The Central Coast wine industry is caught in the middle of a brewing trade war between the United States and China which is considered one of the fastest growing wine markets in the world.

Central Coast wines have grown in prestige and popularity around the country and the world.

While Europe and Canada remain the largest export markets for U.S. wines, exports to China and Hong Kong were up 10% in 2017 to nearly $200 million, and up some 450% over the past decade, according to the Wine Institute.

China has threatened retaliatory tariffs on exports of California wine, nuts and fruit in response to the Trump Administration’s current protectionist trade agenda.

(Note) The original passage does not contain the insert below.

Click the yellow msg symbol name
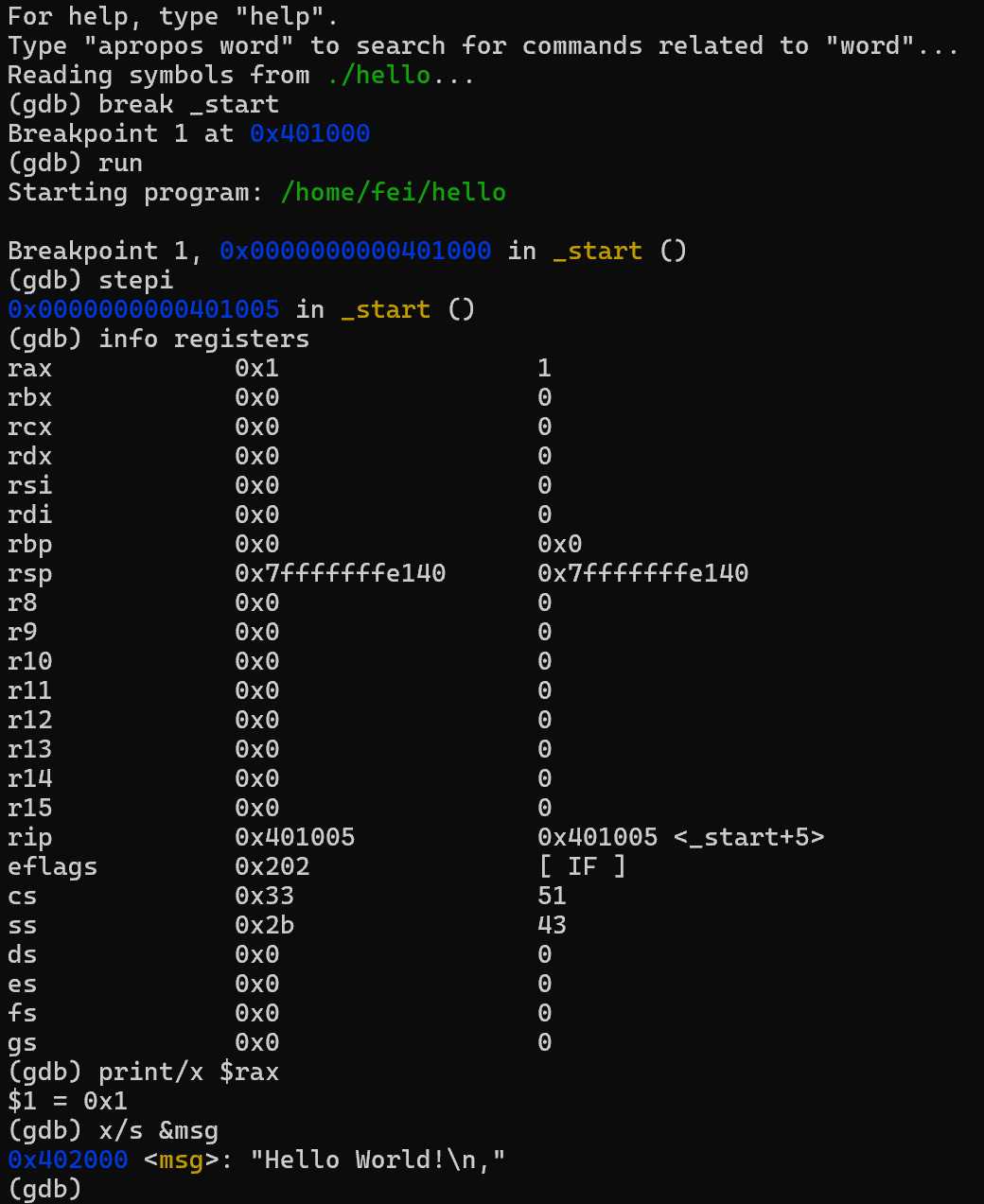 tap(181, 1160)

“We don’t export a lot to China ourselves personally but we work with a lot of customers who do, who we grow grapes for, or we make wine for”, said Nicholas Miller, Vice President of Sales and Marketing for The Thornhill Companies in Santa Maria, “looking at it from an industry perspective, we feel a comradery certainly within the industry, I think the wine industry in general really feels that we’re in this together as far as making California wine and being ambassadors for the world.”

Miller and his family started Central Coast Wine Services in Santa Maria, a sprawling facility where local winemakers process their grapes and then barrel, bottle and ship wines around the country and the world.

“The issue here isn’t wine, wine would become the victim of a trade war”, Miller said, “what happens as an industry has a trickle-down effect to really affect us all, whether it’s first hand or whether it’s as an industry, but wine as a consumer product is a global product and a lot of people look at it as a commodity that is interchangeable.”

The concern among those in the local wine industry is a China-U.S. trade war would open the door to overseas competitors.

“As much as we like Santa Maria Valley Pinot Noir, for a place like China where all the sudden the costs go up like 40 percent or whatever it is, that can easily be substituted out with a New Zealand Pinot Noir”, Miller said, “the tenor of what’s happening here to me seems to have the potential of having similar repercussions with trade in other areas as well.”

“The California wine industry is absolutely reliant on exporting our product, we do not have the internal market to consume all of the product we are producing”, Miller said, “to start attacking that export market really would set this industry upside down.”